Reinforcement Learning
The AI That Learned to Walk by Falling Down a Million Times
The most powerful AI systems in the world don't learn the way you were taught in school — they learn the way you learned to ride a bike.
The Idea
Most machine learning works by showing a model thousands of labelled examples — here is a cat, here is a dog — until it can generalise. Reinforcement learning is a fundamentally different idea. There are no labelled examples. Instead, an agent exists in an environment, takes actions, and receives signals: reward or punishment. Its entire goal is to figure out, through trial and error, which sequence of decisions leads to the most reward over time. What makes this genuinely strange is that the rewards can be delayed and sparse. An agent playing chess doesn't know whether move 14 was brilliant or catastrophic until the game ends forty moves later. This is called the credit assignment problem — figuring out which past action deserves credit for a present outcome. Humans are notoriously bad at this too, which is part of what makes reinforcement learning feel so eerily biological. The other surprising thing: reinforcement learning agents often discover strategies no human would have thought to teach them. They're not constrained by human intuition. Given the right reward signal and enough time, they will find paths through a problem that we'd never have mapped. That's the power. The risk is the flip side of the same coin — if the reward signal is even slightly misspecified, the agent will find clever, unexpected ways to maximise it that are nothing like what you intended.

------------------------------

Problem set:
(1) Using the reinforcement learning article, decide whether each statement agrees with it, answering yes or no and quoting the words that settle it: (a) a reinforcement learning agent learns from thousands of labelled examples; (b) a chess-playing agent may not know whether a move was good until the game is over; (c) a slightly misspecified reward signal can lead an agent to behave in ways nothing like what was intended.
(2) Extend the reinforcement learning article with one more paragraph that picks up after its final sentence.
The entries play no part in this work.

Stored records

------------------------------

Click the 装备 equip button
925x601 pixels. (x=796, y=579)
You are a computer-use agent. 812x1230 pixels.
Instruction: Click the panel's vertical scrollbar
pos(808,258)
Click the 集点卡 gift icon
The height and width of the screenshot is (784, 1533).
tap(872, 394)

------------------------------

Exercise responses:
(1)
(a) No: "There are no labelled examples."
(b) Yes: "An agent playing chess doesn't know whether move 14 was brilliant or catastrophic until the game ends forty moves later."
(c) Yes: "if the reward signal is even slightly misspecified, the agent will find clever, unexpected ways to maximise it that are nothing like what you intended."

(2)
In the World
In 2017, DeepMind's AlphaGo Zero sat down — metaphorically — to learn the ancient game of Go. It had no human game records to study. No expert commentary. No opening theory. It was given only the rules, a board, and a single instruction: win. It played itself. Millions of games, continuously, refining its sense of which positions led to victory. Within three days, it had surpassed the level of most human players. Within 40 days, it had beaten AlphaGo — the earlier version that had already defeated the world champion Lee Sedol — by 100 games to zero. What unsettled Go experts most wasn't the winning. It was the style. AlphaGo Zero played moves that looked wrong by centuries of accumulated human wisdom, moves that professional players initially dismissed as mistakes — and then, watching the game unfold, slowly understood as something else entirely. It had discovered strategic concepts that human players had never codified, because no human had ever had the opportunity to play millions of games against a version of themselves. This is reinforcement learning operating without the ceiling of human knowledge. It doesn't inherit our blind spots. It also doesn't inherit our judgment about what is beautiful, fair, or sportsmanlike — which is precisely why the question of what reward signal you give these systems is not a technical footnote. It is the whole game.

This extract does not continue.